В.В. Розанов констатировал в 1917 году с характерной своей "удалью" (речь шла о Февральском перевороте): "Русь слиняла в два дня. Самое большое – в три. Даже "Новое время" (эта "черносотенная" газета выходила до 26 октября. – В.К.) нельзя было закрыть так скоро, как закрылась Русь… Не осталось Царства, не осталось Церкви, не осталось войска… Что же осталось-то? Странным образом – буквально ничего".

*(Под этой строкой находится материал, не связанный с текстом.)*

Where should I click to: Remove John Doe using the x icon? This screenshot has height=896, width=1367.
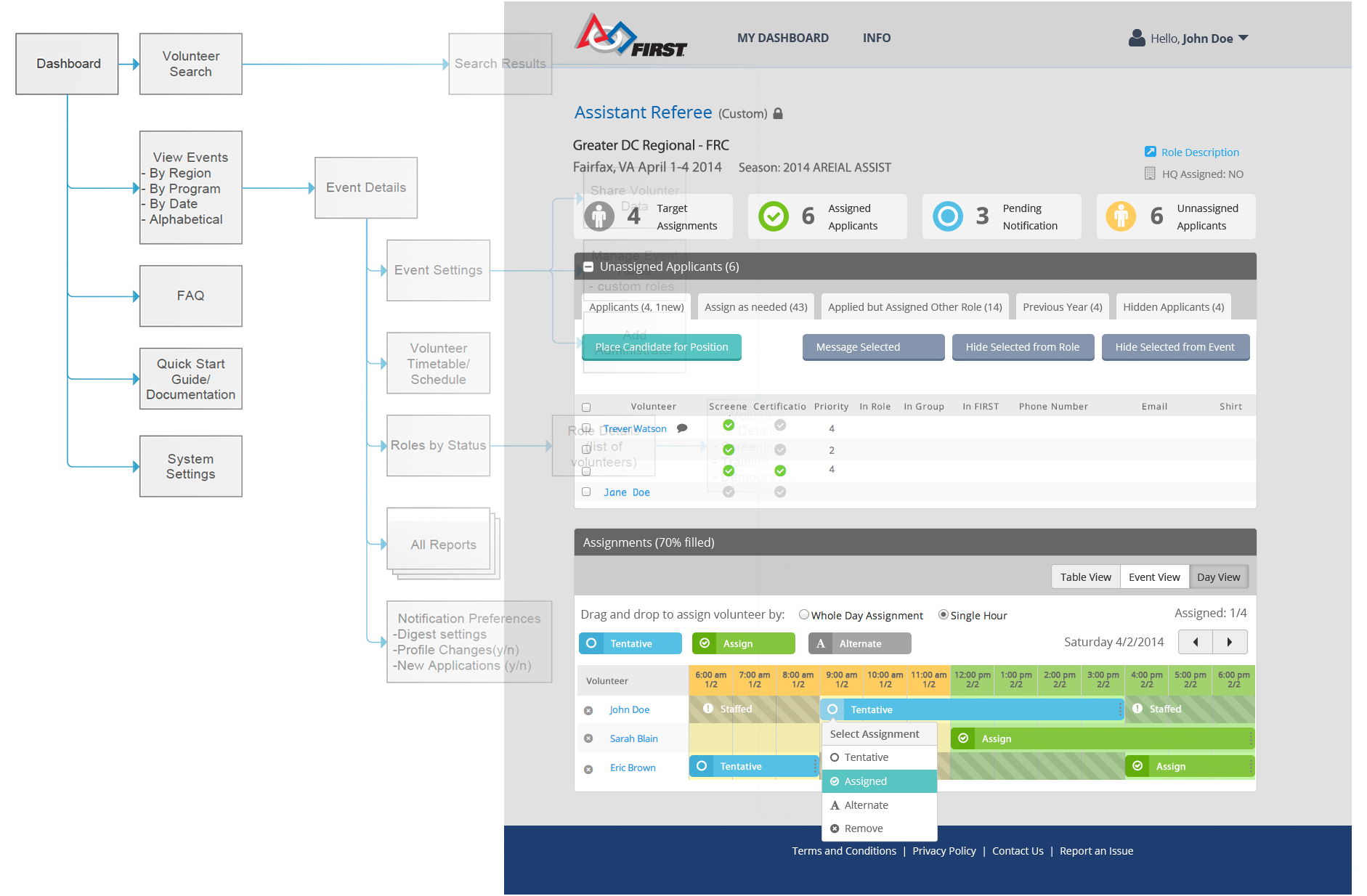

И тогда же Розанов вопрошал: "Как же это мы просмотрели всю Россию и развалили всю Россию, делая точь-в-точь с нею то же самое, что с нею сделали поляки когда-то в Смутное время, в 1613 год!.." Василий Васильевич был не вполне точен, говоря о Смутном времени: поляки пришли в страну с уже рухнувшим государством. Но он всецело прав в своем беспощадном диагнозе: русская государственность во всех своих сторонах и гранях перестала существовать в 1917 году прямо-таки мгновенно, ибо для ее краха достаточно было решительно дискредитировать властвующую идею (те же "православие, самодержавие, народность"…).
В начале XVII века властвующая идея как бы исчезла потому, что пресеклась – в силу поочередной смерти всех трех сыновей скончавшегося в 1584 году Ивана Грозного – воплощавшая ее в себе (для того времени это было своего рода необходимостью) династия Рюриковичей. Могут сказать, что пресечение династии "наложилось" на имевший место в стране глубокий социальный кризис. Однако подобные кризисы бывали ведь и в другие времена (и раньше, и позже), но наличие воплощающего (буквально – в своей "царственной плоти") идею Божьего помазанника препятствовало полному краху государства.
Для понимания идеократической сущности России многое дает сопоставление судьбы большевиков и их противников, возглавивших Белую армию. Последние – при всех возможных оговорках – ставили своей задачей создать в России номократическое государство западного типа (характернейшей чертой программы Белой армии было так называемое "не-предрешенство", подразумевающее не какую-либо государственную идею, а "законное" решение "законно" избранного Учредительного собрания). И это заранее обрекало на поражение врагов большевизма, для которого, напротив, власть – в полном соответствии с тысячелетней судьбой России (хотя большевики явно и не помышляли о таком соответствии) – была властью идеи (пусть и совершенно иной, чем ранее), идеократией. И в высшей степени закономерно, что дискредитация этой новой идеи к 1991 году опять-таки привела к мгновенному краху… Короче говоря, идеократическое государство – заведомо "рискованная" вещь. И это так или иначе выявляется вовсе не только в периоды острейших кризисов. Все помнят и часто твердят тютчевскую строку: "В Россию можно только верить".